:: Recorded information

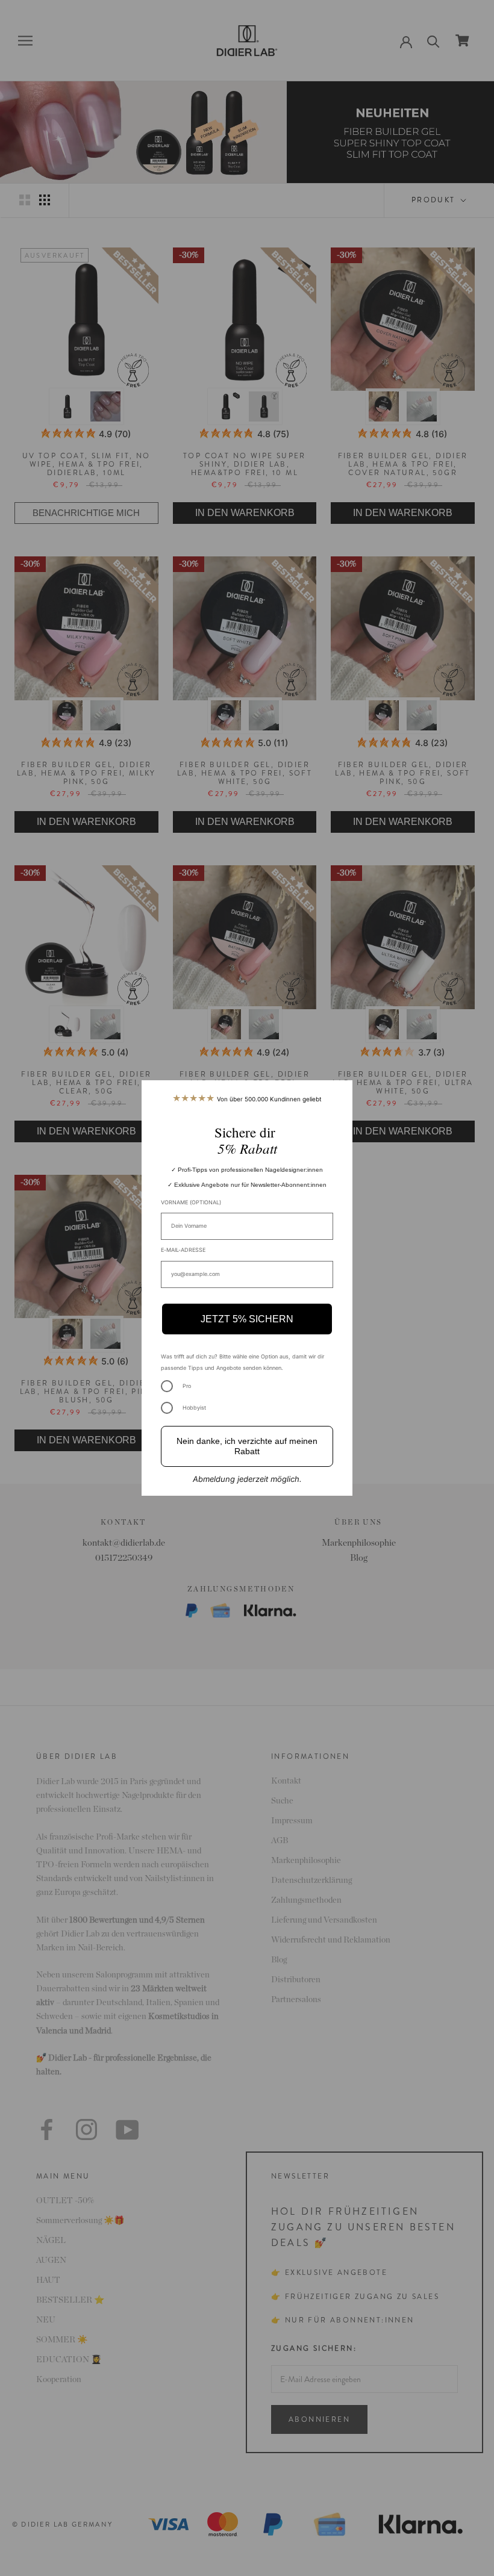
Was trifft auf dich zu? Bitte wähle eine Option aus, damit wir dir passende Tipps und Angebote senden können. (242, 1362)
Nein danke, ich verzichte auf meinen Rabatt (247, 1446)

::::
:: Recorded information

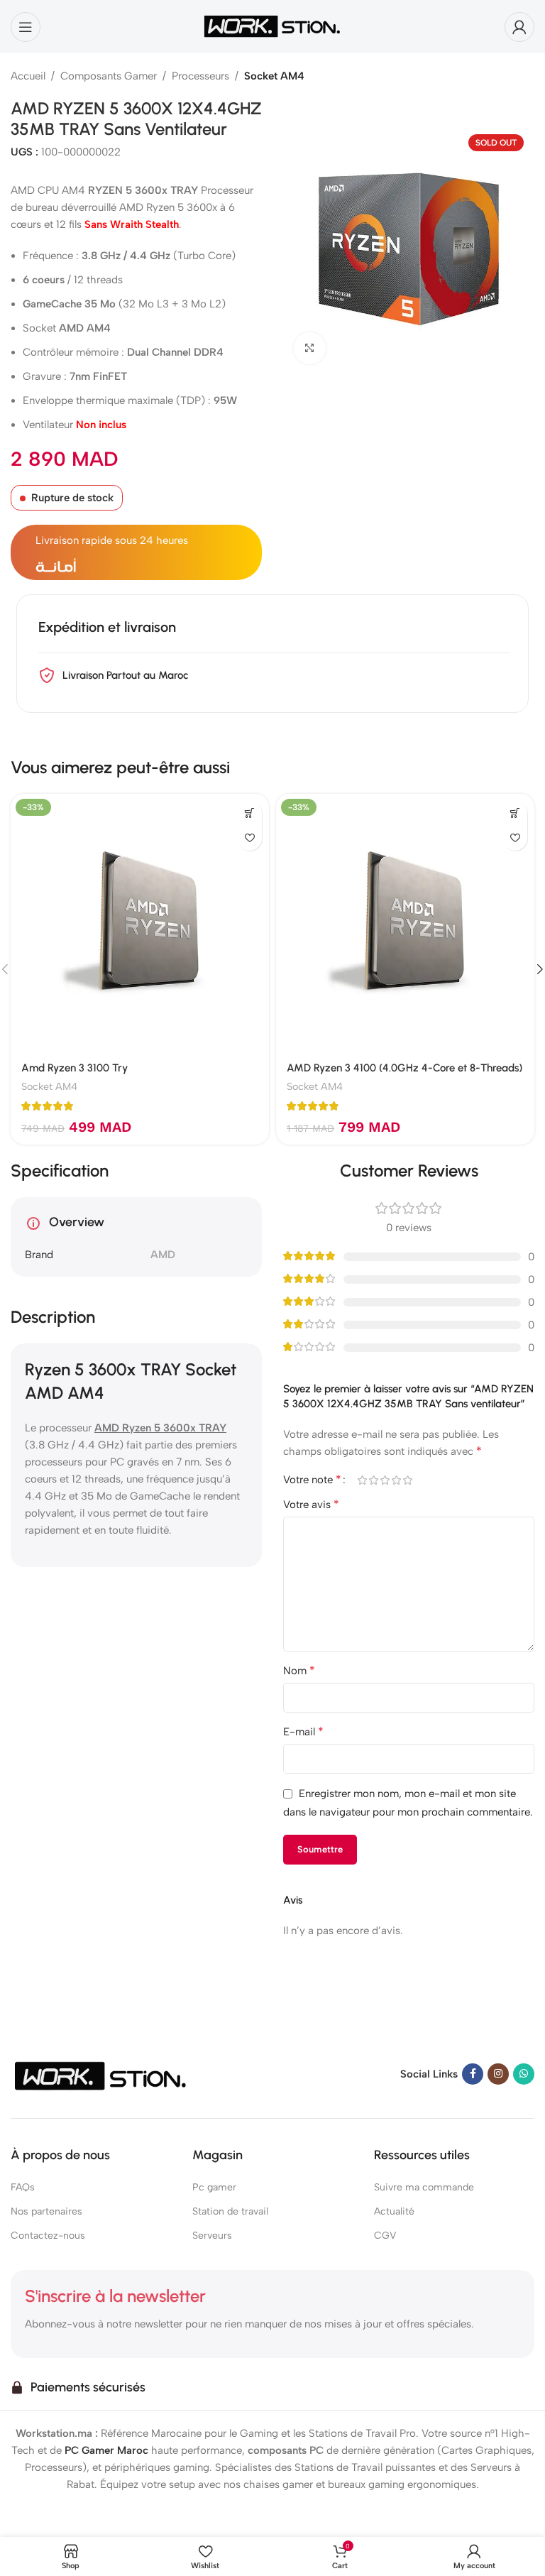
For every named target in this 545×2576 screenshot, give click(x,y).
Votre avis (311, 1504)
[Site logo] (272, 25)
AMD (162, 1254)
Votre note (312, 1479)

::::
:: Recorded information

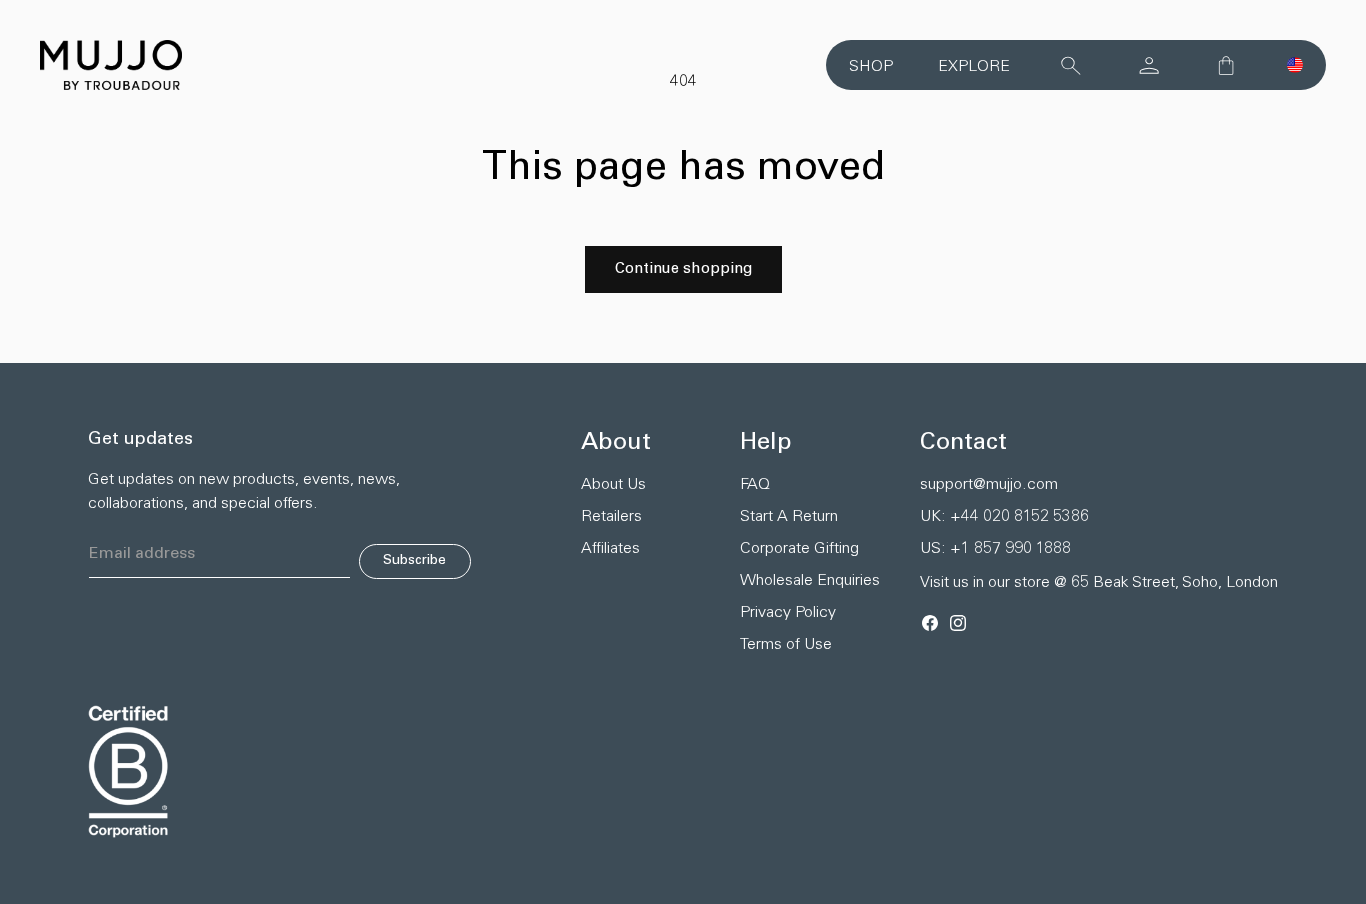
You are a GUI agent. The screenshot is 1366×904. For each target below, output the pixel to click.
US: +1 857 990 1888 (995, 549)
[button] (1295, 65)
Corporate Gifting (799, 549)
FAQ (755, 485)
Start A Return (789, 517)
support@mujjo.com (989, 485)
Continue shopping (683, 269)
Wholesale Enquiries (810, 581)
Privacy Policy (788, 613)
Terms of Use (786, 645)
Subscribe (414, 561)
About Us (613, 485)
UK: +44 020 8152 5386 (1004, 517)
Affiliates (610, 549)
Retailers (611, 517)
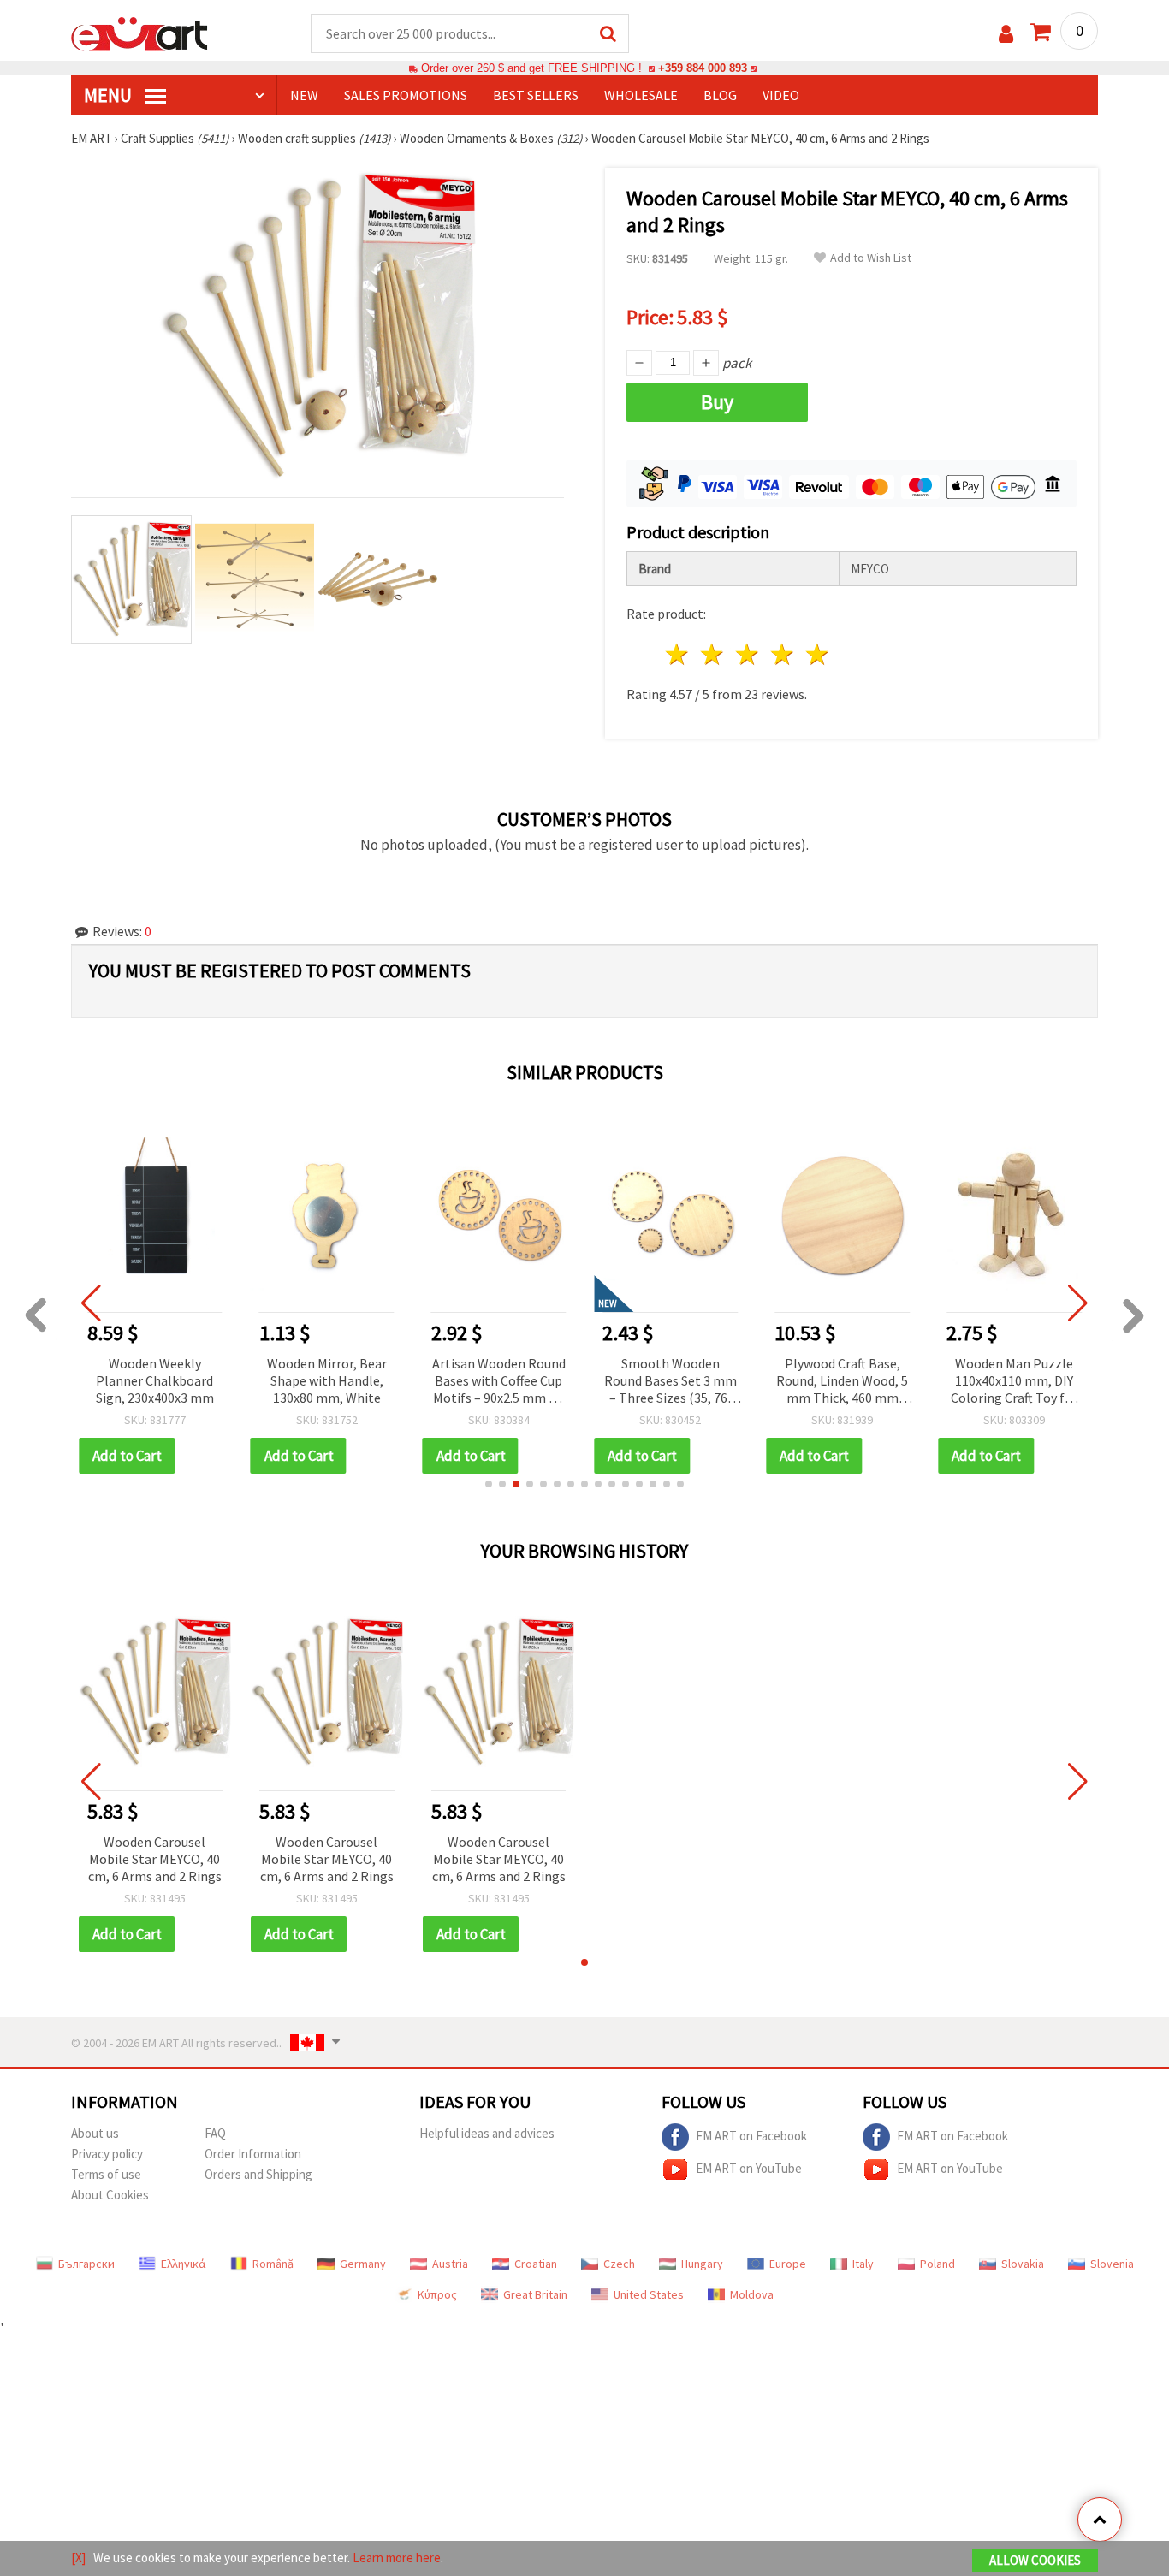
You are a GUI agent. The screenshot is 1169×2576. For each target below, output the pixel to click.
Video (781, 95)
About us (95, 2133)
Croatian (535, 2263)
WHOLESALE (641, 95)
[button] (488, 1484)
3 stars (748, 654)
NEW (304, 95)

::::

Exactly the lines starting at the one above with "Continue shopping (683, 269)" and ending at the one with "NEW (304, 95)" should be printed, and nothing else. Omit the pictures.

▸ **Task response**:
Continue shopping (683, 269)
Wholesale Enquiries (810, 581)
Privacy Policy (788, 613)
Terms of Use (786, 645)
Subscribe (414, 561)
About Us (613, 485)
UK: +44 020 8152 5386 (1004, 517)
Affiliates (610, 549)
Retailers (611, 517)
You are a GUI agent. The screenshot is 1169×2576. For each target below, output the pixel to click.
Video (781, 95)
About us (95, 2133)
Croatian (535, 2263)
WHOLESALE (641, 95)
[button] (488, 1484)
3 stars (748, 654)
NEW (304, 95)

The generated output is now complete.